__REQUIREMENT__.
Would you please copy each line of the listing that mentions "Expand"?

# # #

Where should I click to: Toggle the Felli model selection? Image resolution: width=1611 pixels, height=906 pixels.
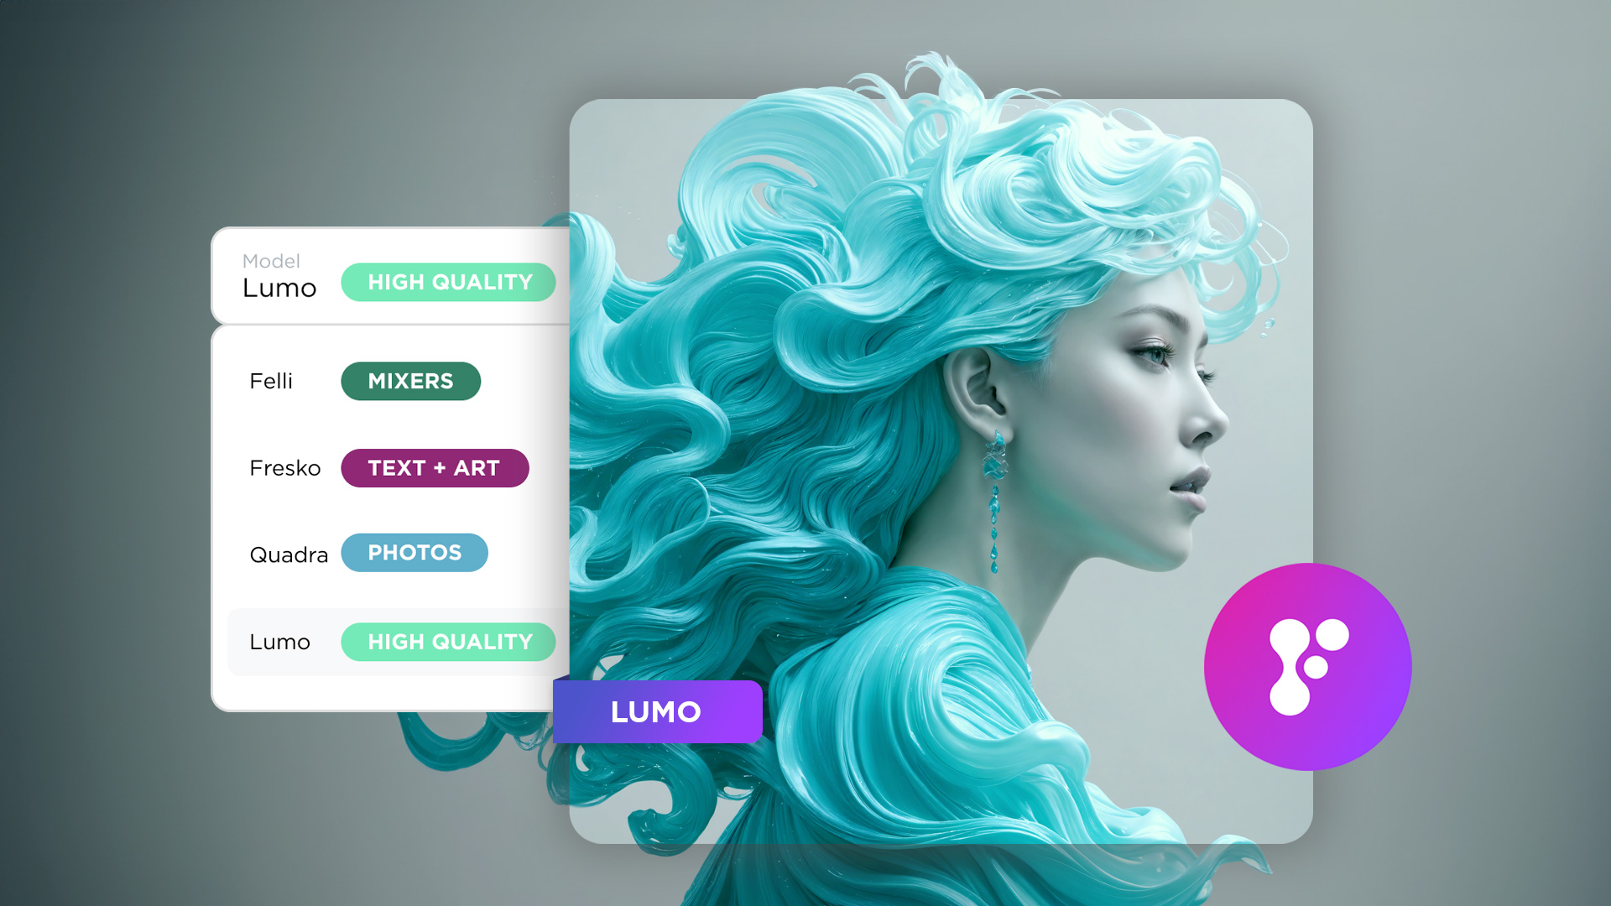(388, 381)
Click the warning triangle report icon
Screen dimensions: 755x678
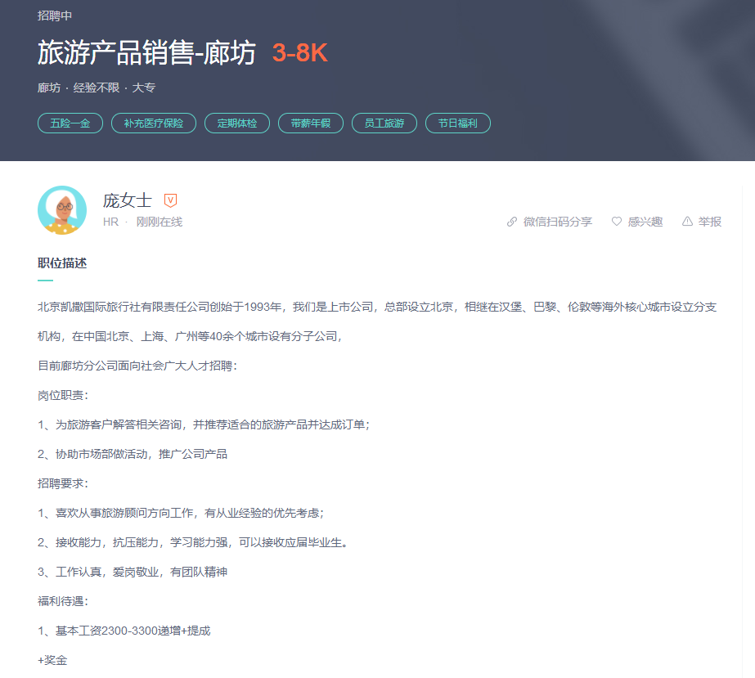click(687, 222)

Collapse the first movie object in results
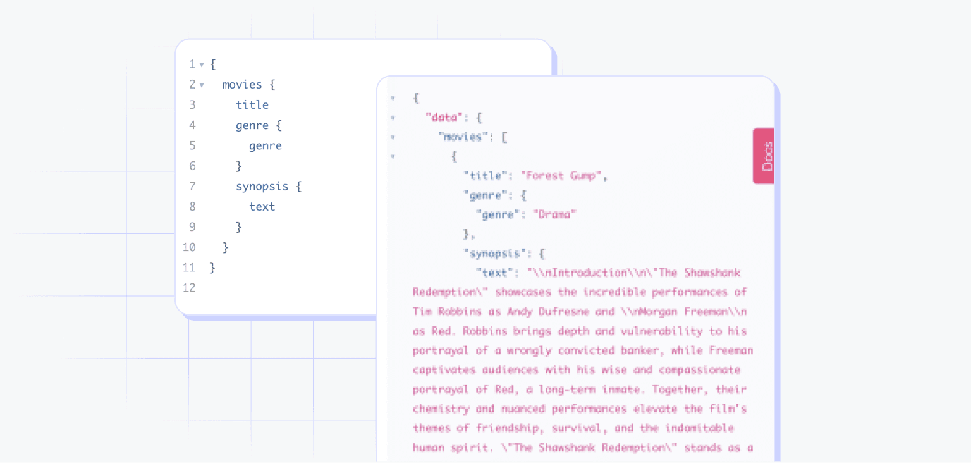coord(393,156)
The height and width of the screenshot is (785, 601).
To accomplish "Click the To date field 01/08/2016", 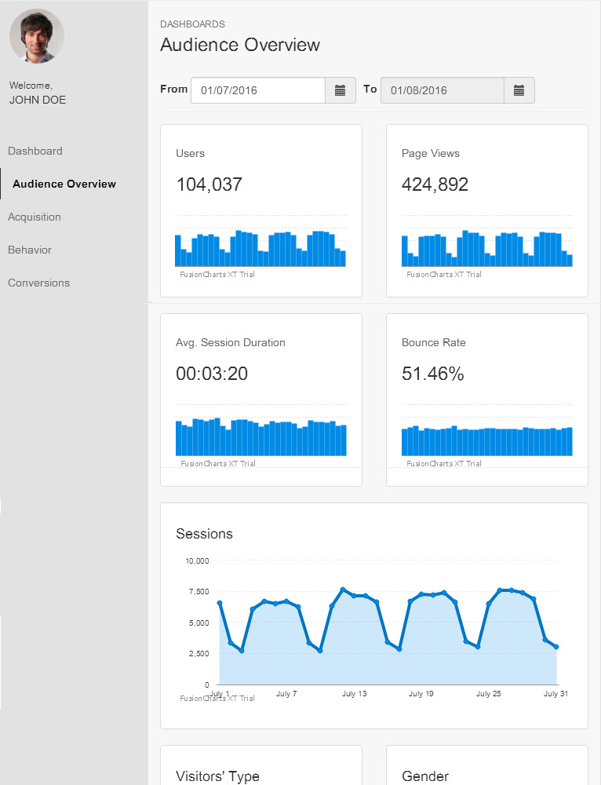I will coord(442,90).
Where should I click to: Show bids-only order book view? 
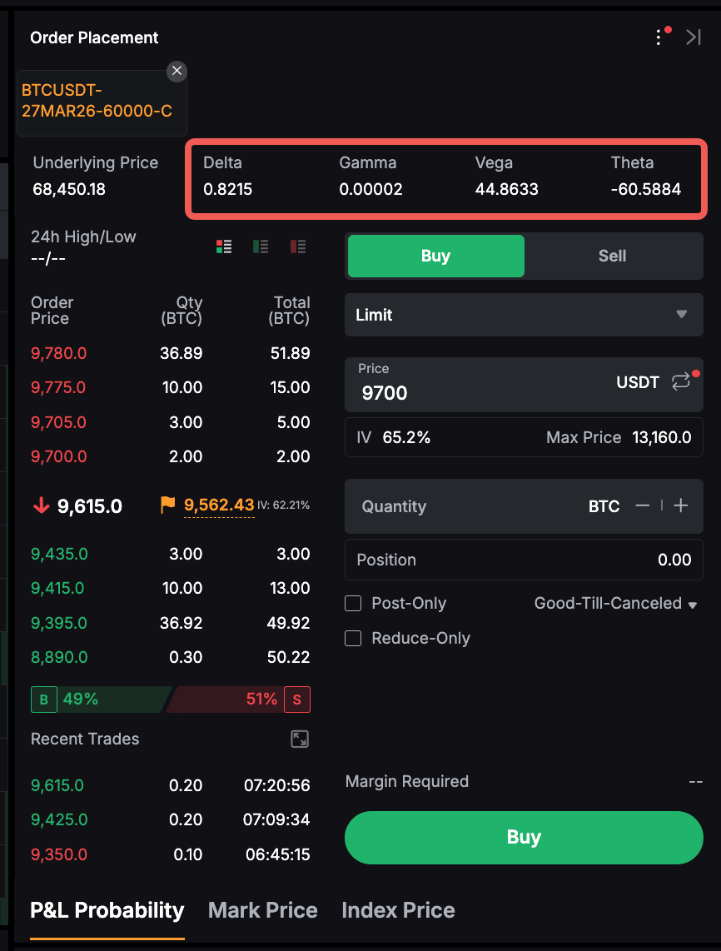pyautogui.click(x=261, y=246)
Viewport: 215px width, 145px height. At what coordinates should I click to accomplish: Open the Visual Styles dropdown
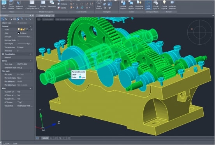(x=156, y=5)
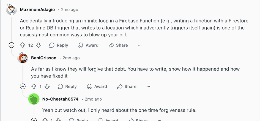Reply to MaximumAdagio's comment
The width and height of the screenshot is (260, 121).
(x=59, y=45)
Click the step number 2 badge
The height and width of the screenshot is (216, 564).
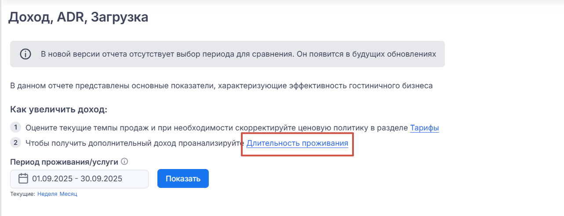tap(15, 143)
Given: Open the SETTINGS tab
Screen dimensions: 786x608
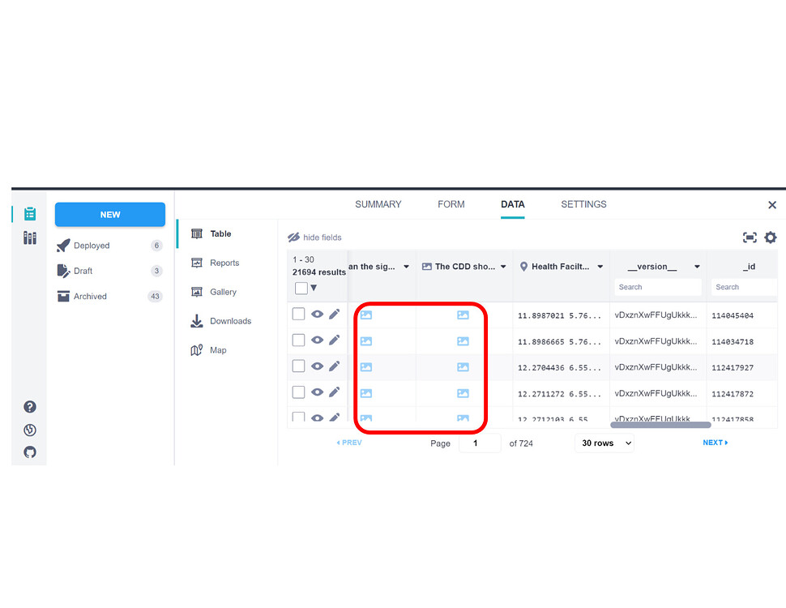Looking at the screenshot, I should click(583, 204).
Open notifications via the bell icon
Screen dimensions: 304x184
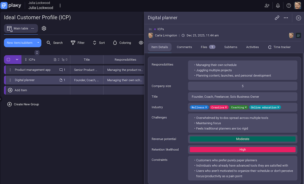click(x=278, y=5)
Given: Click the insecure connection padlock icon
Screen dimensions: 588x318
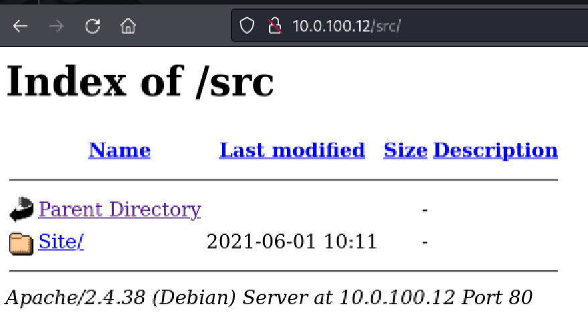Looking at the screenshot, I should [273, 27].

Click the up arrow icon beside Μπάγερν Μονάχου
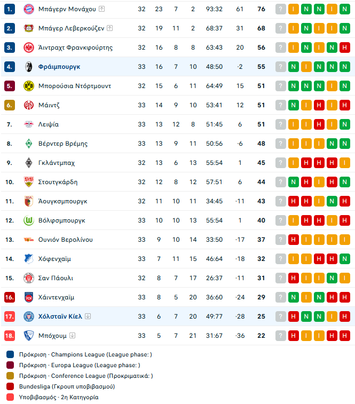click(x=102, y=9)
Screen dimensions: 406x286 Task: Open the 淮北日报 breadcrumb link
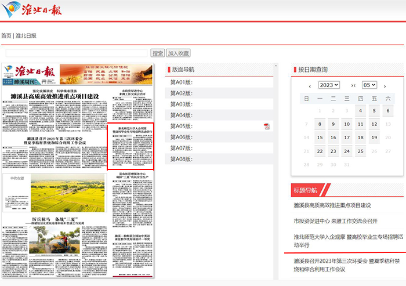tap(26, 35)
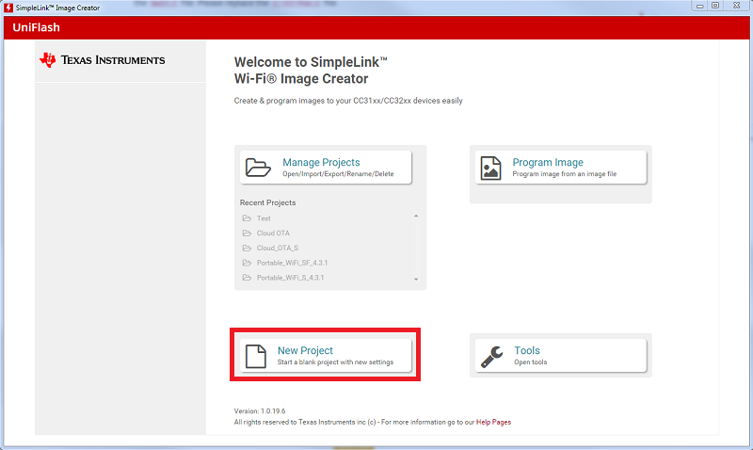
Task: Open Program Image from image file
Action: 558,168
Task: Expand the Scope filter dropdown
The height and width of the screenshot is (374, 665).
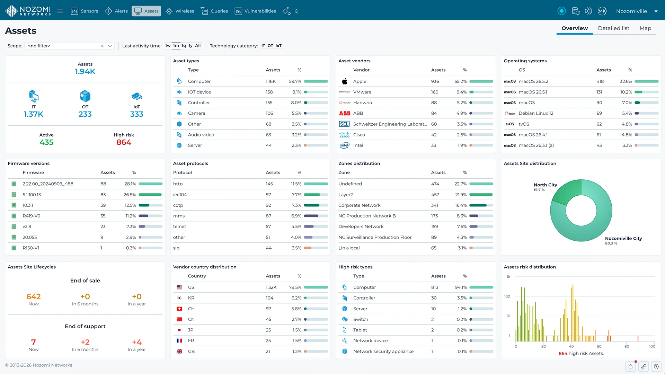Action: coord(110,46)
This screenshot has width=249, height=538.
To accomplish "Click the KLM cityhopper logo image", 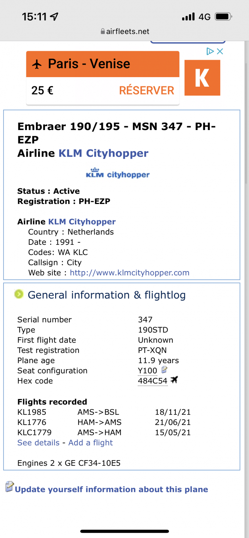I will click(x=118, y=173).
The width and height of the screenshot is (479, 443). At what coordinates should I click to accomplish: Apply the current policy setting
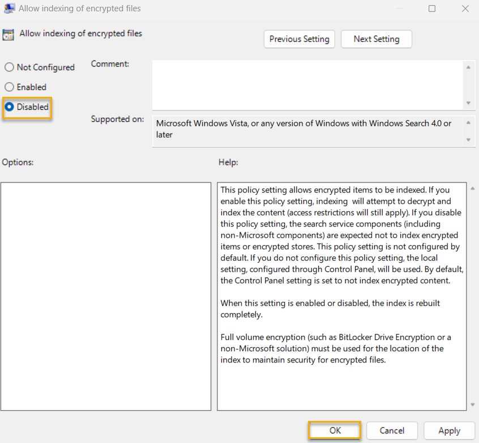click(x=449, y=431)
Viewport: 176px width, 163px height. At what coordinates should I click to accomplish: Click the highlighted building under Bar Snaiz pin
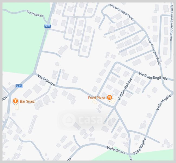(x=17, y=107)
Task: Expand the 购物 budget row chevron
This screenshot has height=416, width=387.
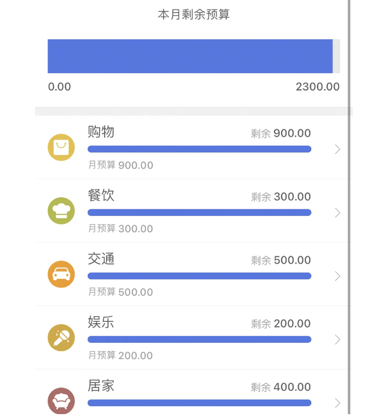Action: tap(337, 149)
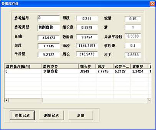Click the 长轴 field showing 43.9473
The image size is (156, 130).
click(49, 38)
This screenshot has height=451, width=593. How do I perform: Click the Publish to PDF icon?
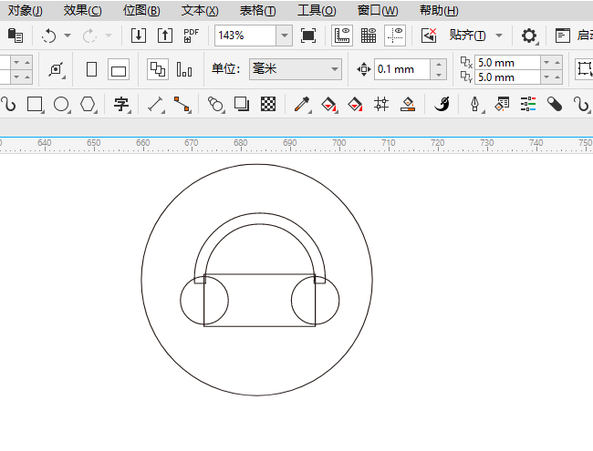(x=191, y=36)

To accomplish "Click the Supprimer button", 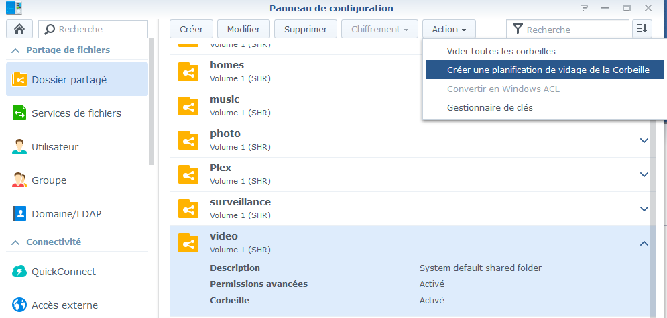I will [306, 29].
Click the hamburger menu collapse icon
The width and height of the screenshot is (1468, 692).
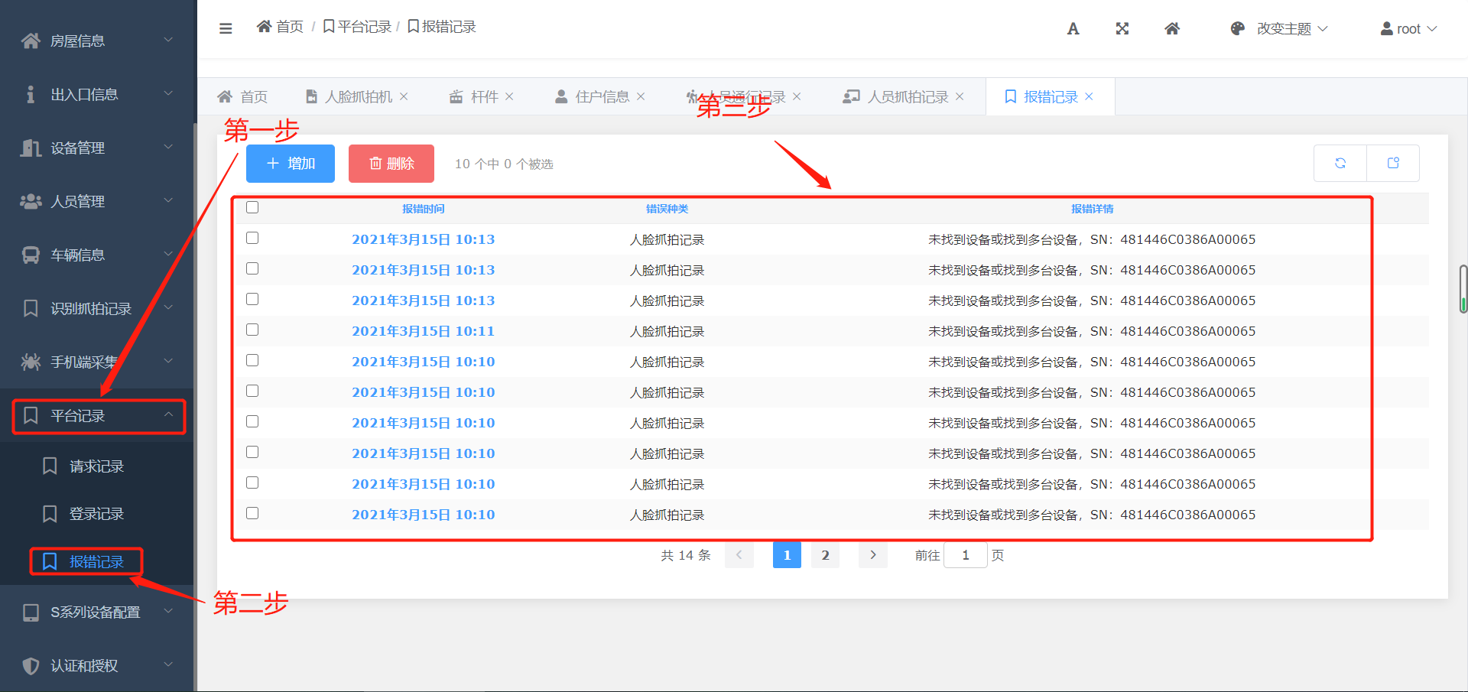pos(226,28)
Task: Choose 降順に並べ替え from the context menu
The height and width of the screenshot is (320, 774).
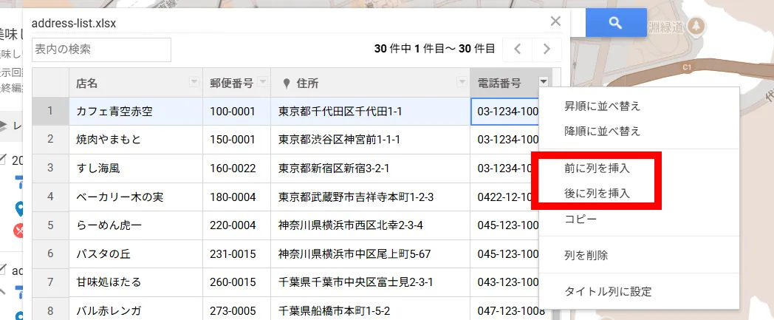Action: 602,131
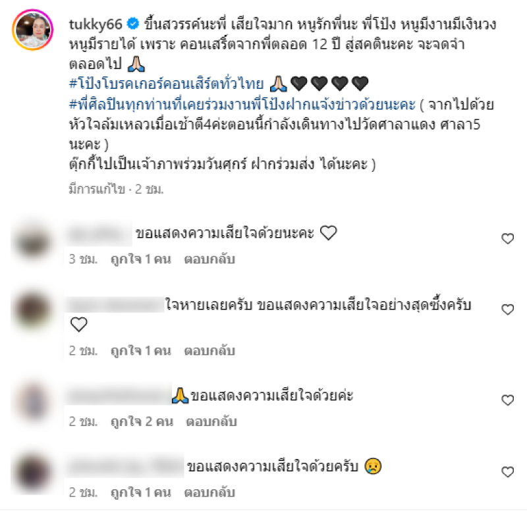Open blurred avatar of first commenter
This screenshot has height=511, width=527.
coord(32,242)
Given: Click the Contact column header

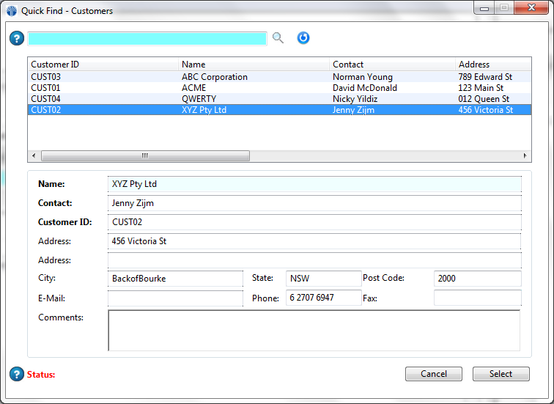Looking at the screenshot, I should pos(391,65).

# # #

__RESPONSE FOR THIS EXERCISE__.
Task: Expand the Scope filter dropdown
Task: Expand the 购物 budget row chevron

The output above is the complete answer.